Friday, December 13, 2013

Women's Suffrage

Brittany Morgan
U S History                                                                                         
City-Life Project
Women’s Suffrage     
                                                           
                                                                                                                                                          
            “We hold these truths to be self-evident, that all men are created equal, that they are endowed by their creator with certain unalienable Rights, that among these are Life, Liberty, and the pursuit of Happiness.”

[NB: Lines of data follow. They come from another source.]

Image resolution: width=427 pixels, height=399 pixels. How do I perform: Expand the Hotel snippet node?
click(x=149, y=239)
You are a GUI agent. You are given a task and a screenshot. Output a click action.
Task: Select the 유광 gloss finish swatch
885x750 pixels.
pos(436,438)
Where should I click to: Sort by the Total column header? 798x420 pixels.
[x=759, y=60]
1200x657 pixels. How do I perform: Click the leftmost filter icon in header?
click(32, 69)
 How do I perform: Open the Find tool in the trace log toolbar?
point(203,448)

 – United States Declaration of Independence

            Throughout the late 1800’s and early 1900’s, women’s attitude towards themselves started to change. As a result, women were seemingly on the road to achieving professional, legal, and educational equality with men. Before, women’s goals were to marry, have children, and obey their husbands. Even though this movement was very empowering to women’s rights, some women as well as most men did not follow suit. With the determination of pro-suffrage women, the new time era, and the NAWSA, women established a new life for themselves.

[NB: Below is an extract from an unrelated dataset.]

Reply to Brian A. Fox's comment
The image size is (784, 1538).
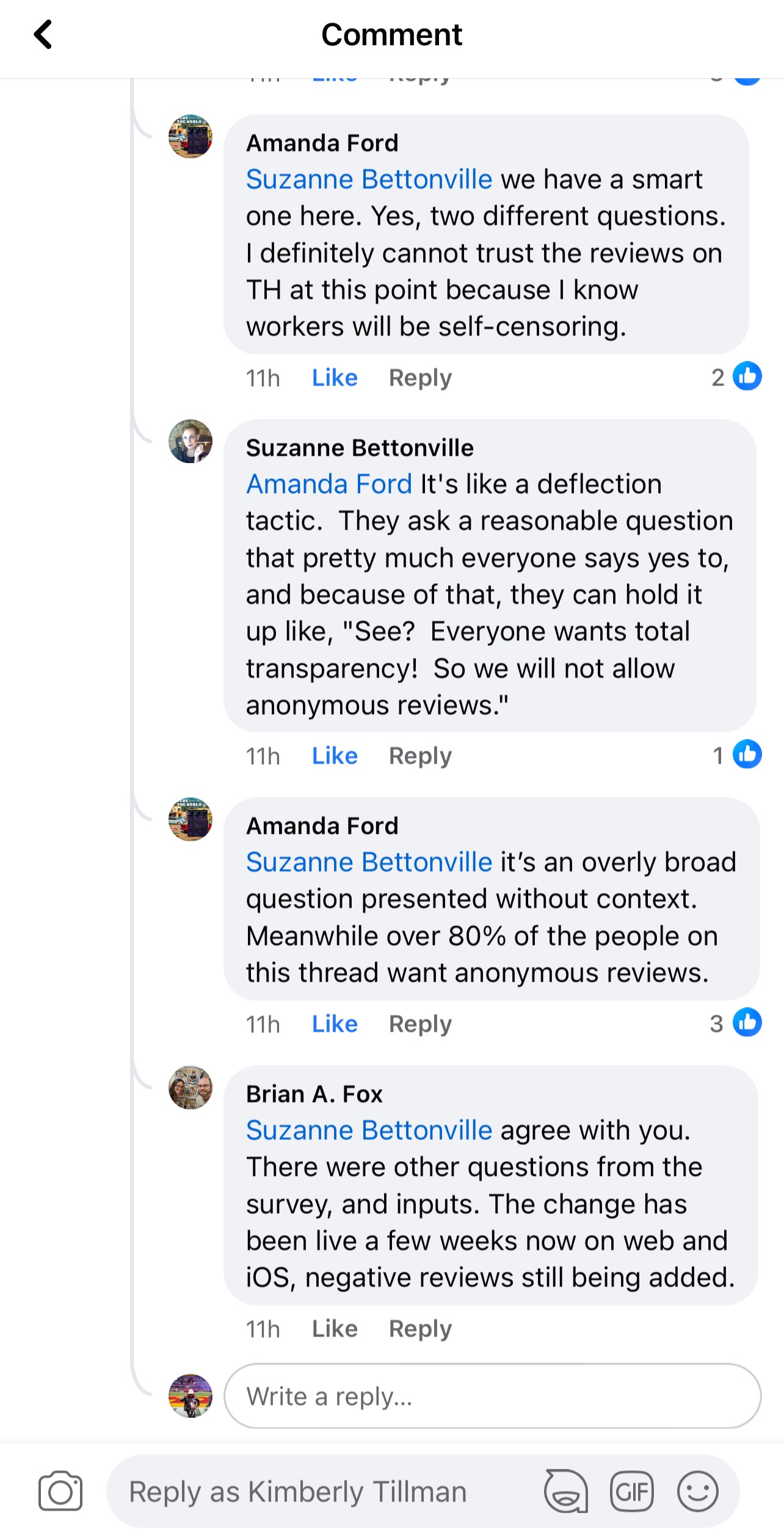420,1328
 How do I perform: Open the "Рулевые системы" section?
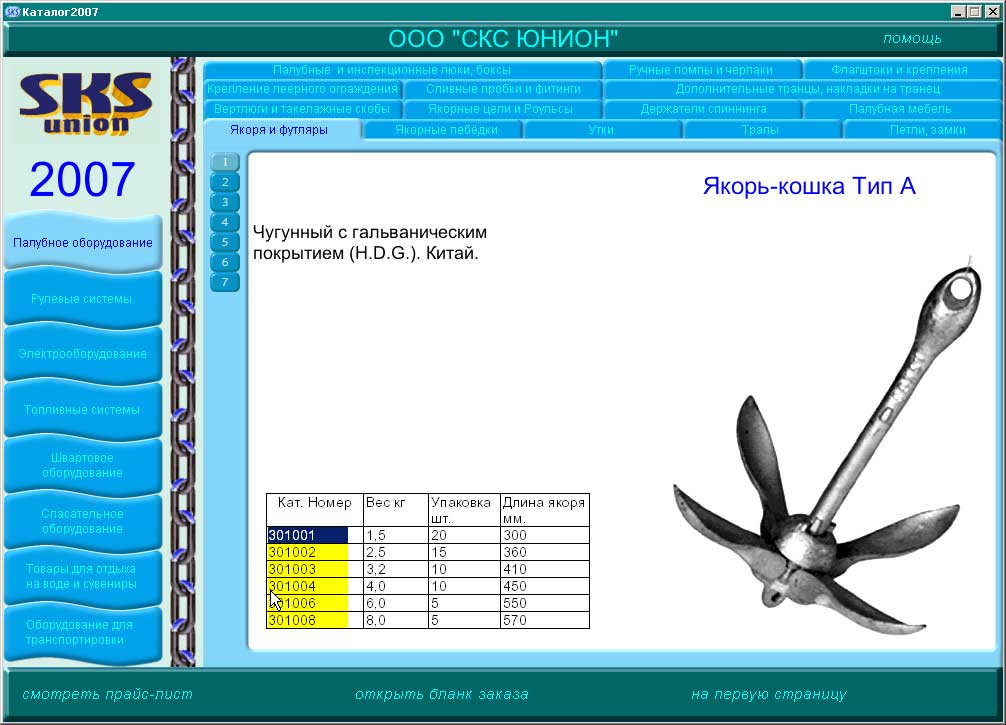point(84,298)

            During the year of 1900, 20% of the women in the U.S. were employed away from their homes. Between 1880 and 1910, the number of women employed in the U.S. increased from 2.6 million to 7.8 million, due to the increased availability for women to receive education on the elementary, secondary, and collegiate level. A census taken in 1890 reported that women were represented in 360 occupations out of 369 although, most employed women worked in textile and factory work with lower paid tasks, as the majority of better paying jobs continued to go to men, and had little chance for advancement. More and more women began to devote their lives to their careers instead of the stereotypical image of cooking, cleaning, and raising children at home. As well as profession, women gained legal rights. States began to modify common law to give women more legal power. Wives were given control over their inheritance and earnings and even in some states women were given a chance of winning at least joint custody of their children in the case of divorce, which one in twelve relationships in 1905  ended because women “found their voice”. By 1896, women had gained the right to vote in four states: Wyoming, Colorado, Idaho, and Utah. By 1913 nine states (all in the west) gave women the vote, but in 1917 the tenth was New York (east). Legislative support for women’s voting rights produced the 19th amendment passed by Congress on June 4, 1919 but ratified on August 18, 1920.  

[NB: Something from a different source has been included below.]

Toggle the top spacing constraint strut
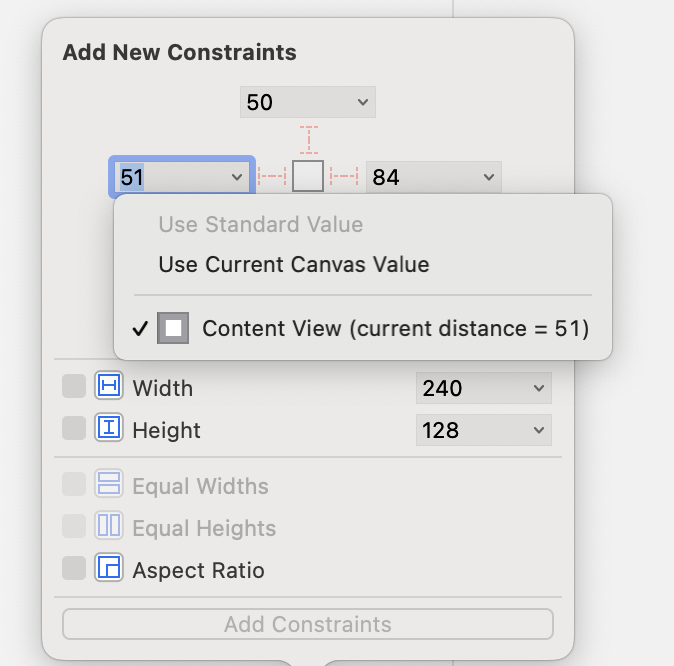 (308, 139)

            The National Women’s party created a special flag to publicize and commemorate the ratification process. A star was placed on the flag for each state in which women were enfranchised. A new star was added for each state that ratified the nineteenth amendment. Photographs of sewing on new stars (as inserted above), provided rich promotional for the party’s ratification campaign. Public images , at the time, were very influential on women of the era. Images that pictured healthy and athletic women simply dressed caused women to abandon petticoats and ribbon gowns. Instead, women slowly started to wear tailored suits and blouses.
 During the 1800’s and early 1900’s, women and women’s organizations such as the NAWSA (National American Woman Suffrage Association) founded in 1890, not only worked to gain the right to vote, they also worked for broad-based economic and political equality and for social reforms. Unlike gossip groups or tea parties before, the clubs focused on women’s concerns and rights. By the beginning of the new century, women’s clubs in towns and cities across the nation were working to promote suffrage, better schools, the regulation of child labor, women in unions, and liquor prohibition. More women’s organizations began to appear. Organizations brought public attention to issues varying from women’s suffrage to poor factory working conditions. The significance of the useful movement brought public support and demand for improved conditions. Just as the women’s suffrage movement came alive, an opposing movement, anti-suffrage was created in 1871. Anti-suffragists associated feminism with mental illness. All women, they felt, were weak minded, frail, physically weak, vulnerable, and intellectually inferior to men. They felt that it was their duty to protect women from evil things like voting, in which could possible contaminate them too. Women who upheld traditional gender roles argued that politics were improper for women represented by the struggle for political, economic, and social equality was as threatening to women as it was to men.
                                                                

Sheffield, Wesley. "The Women's Movement." N.p., Mar. 2012. Web. 12 Dec. 2013.
"Women's Suffrage." Loc.gov. N.p., n.d. Web. 12 Dec. 2013.
"Women Suffrage in the Progressive Era - American Memory Timeline- Classroom Presentation | Teacher Resources - Library of Congress." Women Suffrage in the Progressive Era - American Memory Timeline- Classroom Presentation | Teacher Resources - Library of Congress. Loc.gov, n.d. Web. 10 Dec. 2013.
Brinkley, Alan. N.p.: n.p., n.d. Print.